Comme elle se répand seule, sans demander l’autorisation à qui que ce soit, on la déteste, et l’on souhaite ardemment l’éliminer. Il est vrai qu’elle a parfois tendance à s’étaler avec ses immenses feuilles. Mais sa « nuisance » sur la biodiversité reste tout à fait modérée. De plus, elle est comestible. Ses feuilles sont riches en protéines complètes équilibrées en acides aminés essentiels, en divers sels minéraux et oligoéléments – fer et magnésium en particulier –, en vitamine C et autres vitamines, ainsi qu’en antioxydants, dont des flavonoïdes.
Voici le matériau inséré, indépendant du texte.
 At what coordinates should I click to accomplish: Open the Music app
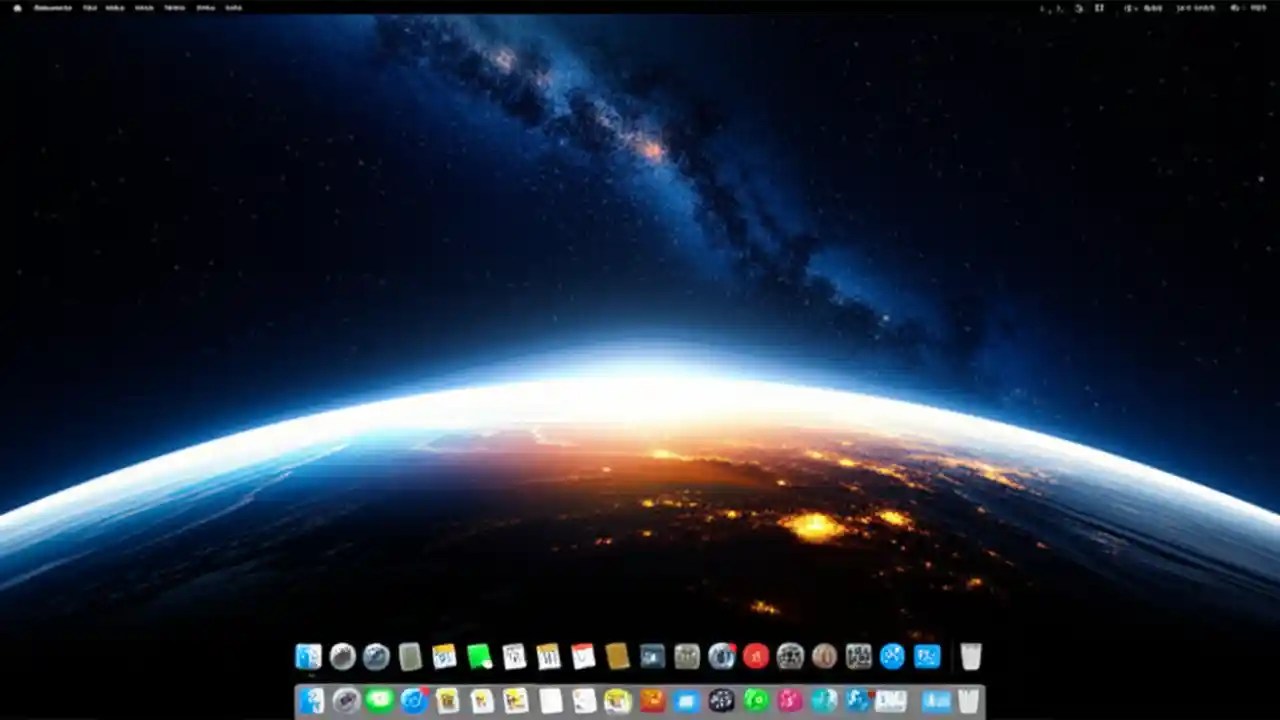pos(756,656)
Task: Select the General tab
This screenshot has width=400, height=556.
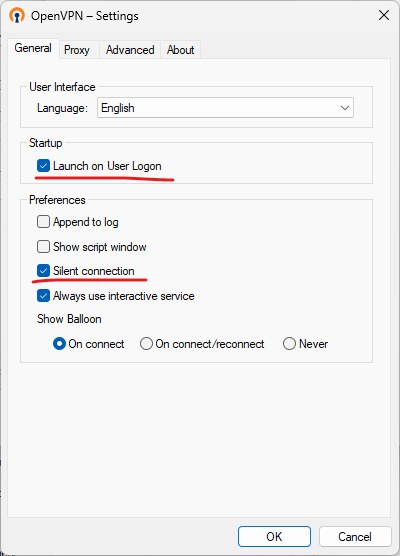Action: pos(33,48)

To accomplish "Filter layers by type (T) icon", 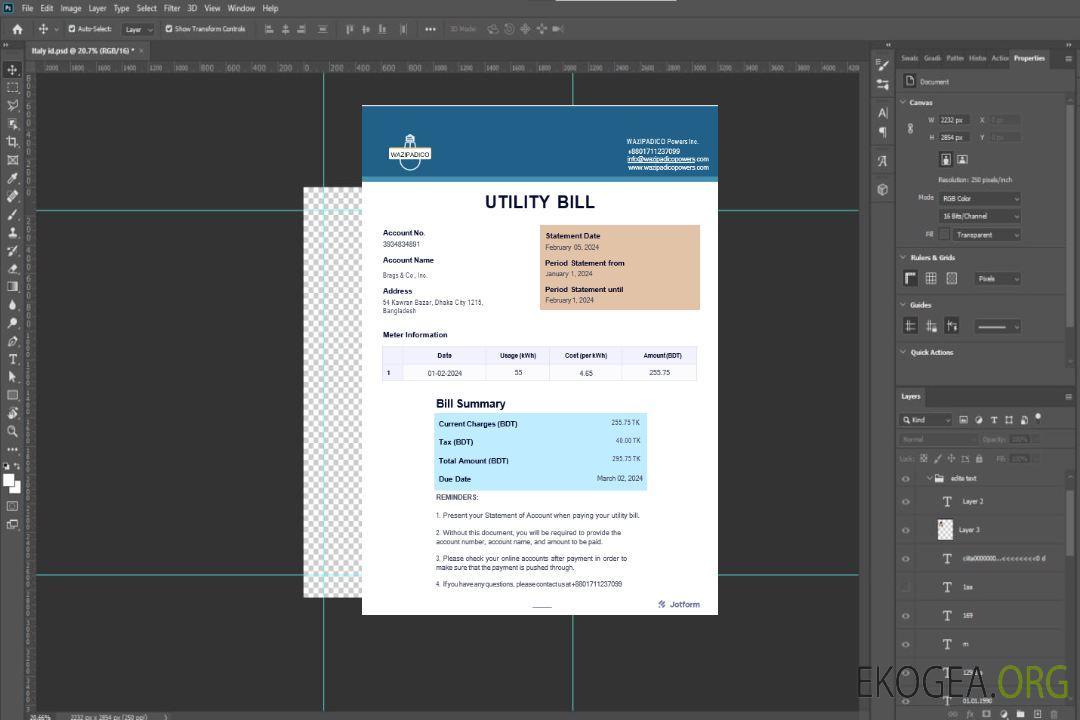I will [x=994, y=420].
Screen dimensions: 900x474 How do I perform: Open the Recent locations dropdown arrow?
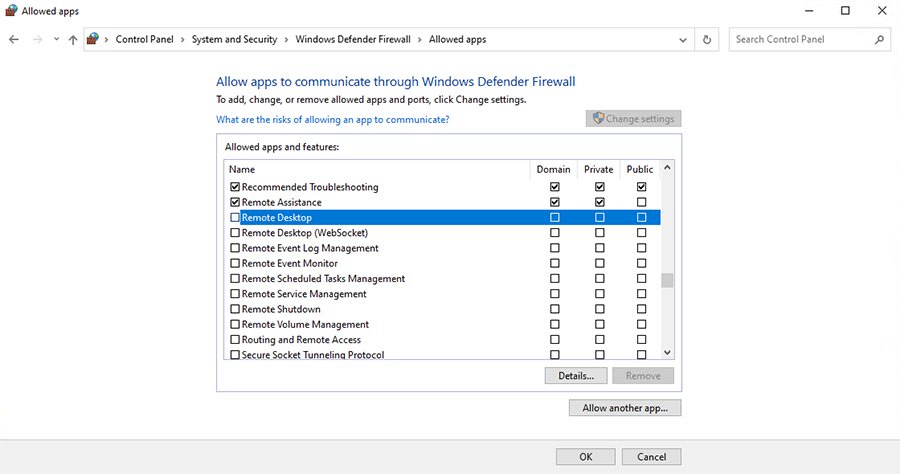[x=56, y=40]
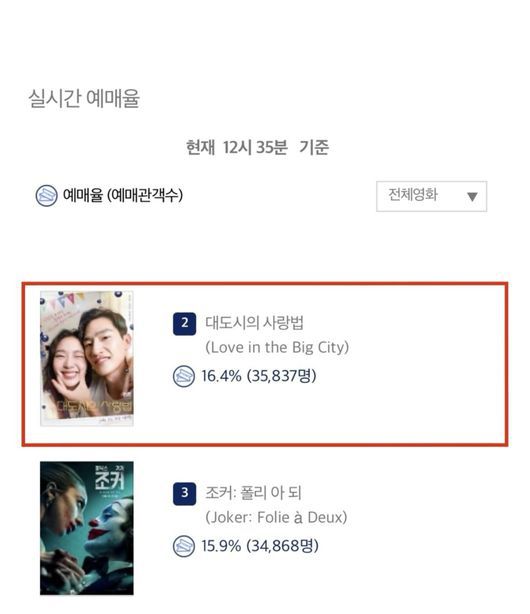Image resolution: width=530 pixels, height=614 pixels.
Task: Click the 조커 logo text on the Joker poster
Action: [x=110, y=479]
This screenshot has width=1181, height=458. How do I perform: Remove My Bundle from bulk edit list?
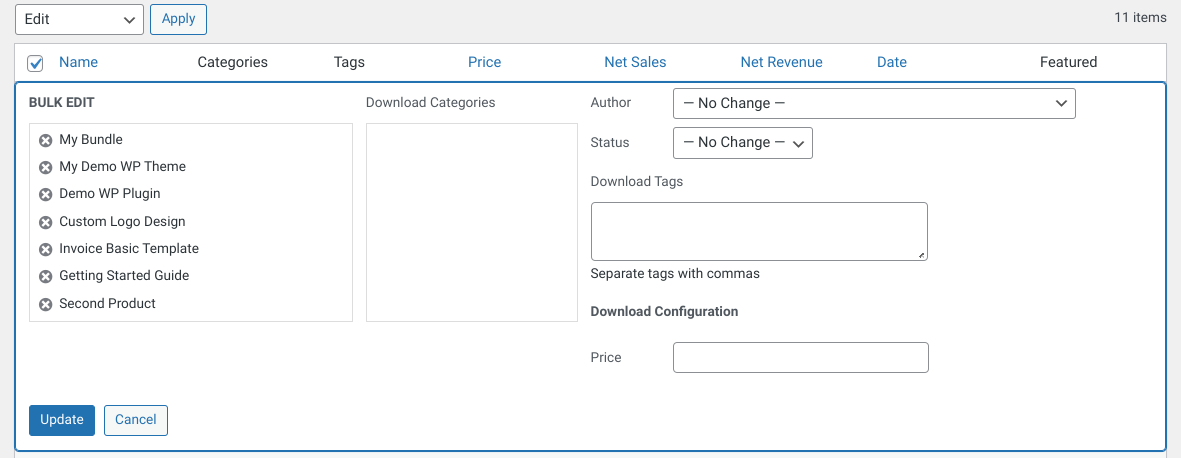(45, 140)
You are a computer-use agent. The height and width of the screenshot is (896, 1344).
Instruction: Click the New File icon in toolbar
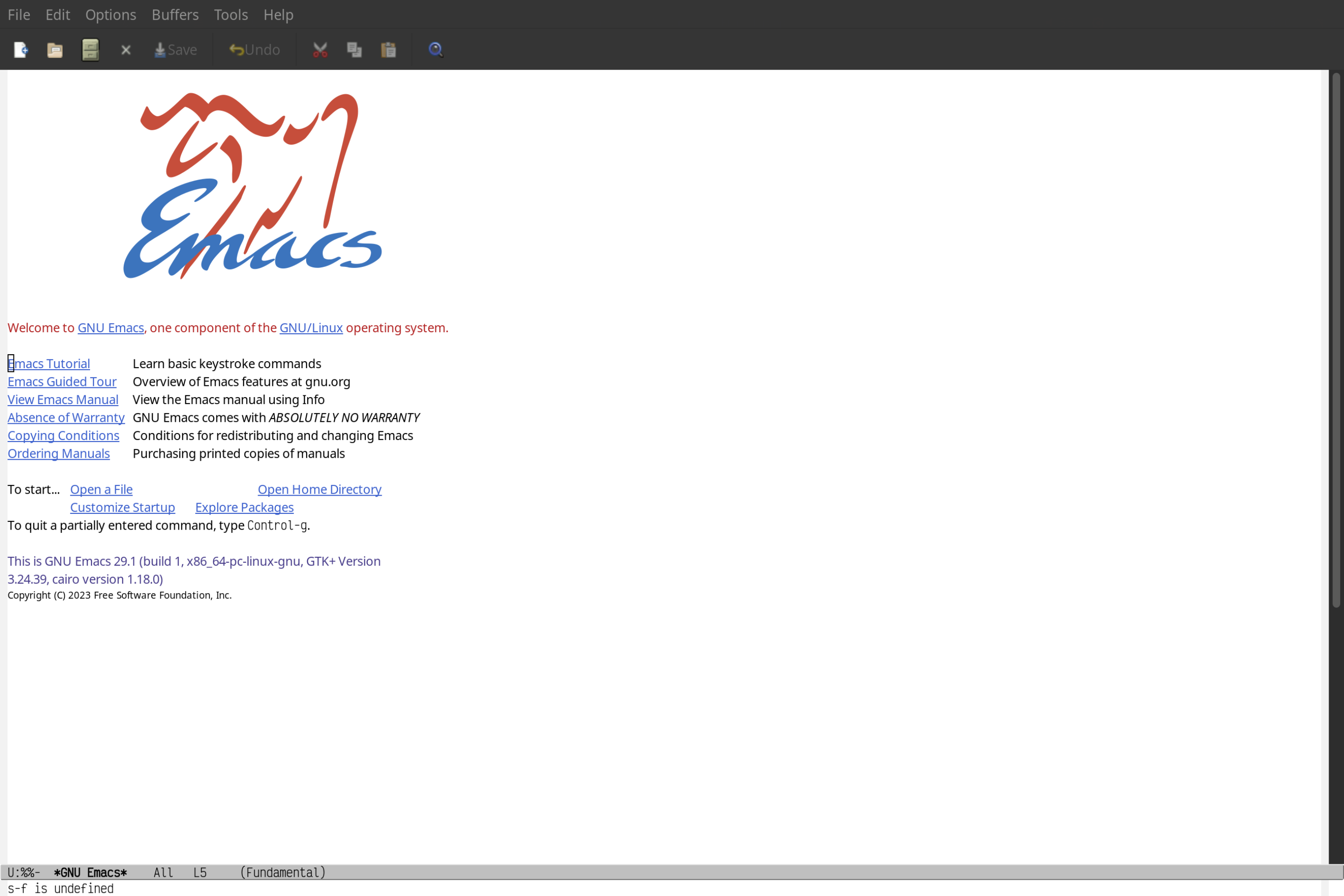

Et ce n’est pas tout : comme le céleri et le citron, la berce du Caucase renferme des furanocoumarines issues du métabolisme secondaire de la plante, qu’elle met à profit pour repousser certains prédateurs qui seraient heureux de la grignoter. Or ces substances sont photodynamisantes. C’est-à-dire qu’une personne qui frotte ses bras nus sur la plante court le risque, si elle s’expose par la suite au soleil, de voir survenir sur les parties concernées des cloques qui se transformeront en brûlures spectaculaires. Et si, comme cela s’est produit, un individu décide un beau matin d’été de passer la plante à la débroussailleuse pour s’en débarrasser, vêtu d’un simple short, il y a fort à parier qu’il se retrouve le soir à l’hôpital et fasse le lendemain la une des journaux locaux… qui bien sûr accuseront le végétal d’avoir projeté son suc et réclameront aux autorités son éradication. Il serait pourtant nettement plus simple de se couvrir : l’éducation est la mère de la sécurité.

Recette de gratin aux feuilles de berce du Caucase

Comme ses cousines (150 espèces environ en Europe), la berce du Caucase se cuisine. Une seule feuille peut suffire à nourrir une grande tablée ! Mais sa saveur est puissante et elle doit être blanchie au préalable.

Pour un gratin, faites bouillir les feuilles grossièrement coupées, égouttez-les et hachez-les. Disposez des oignons au fond d’un plat avec de l’huile d’olive et recouvrez-les des feuilles de berce et de pommes de terre en rondelles. Salez, ajoutez un hachis d’ail, de la crème de soja et versez un peu de bouillon. Saupoudrez de fromage râpé et mettez au four à 180 °C pendant 30 minutes.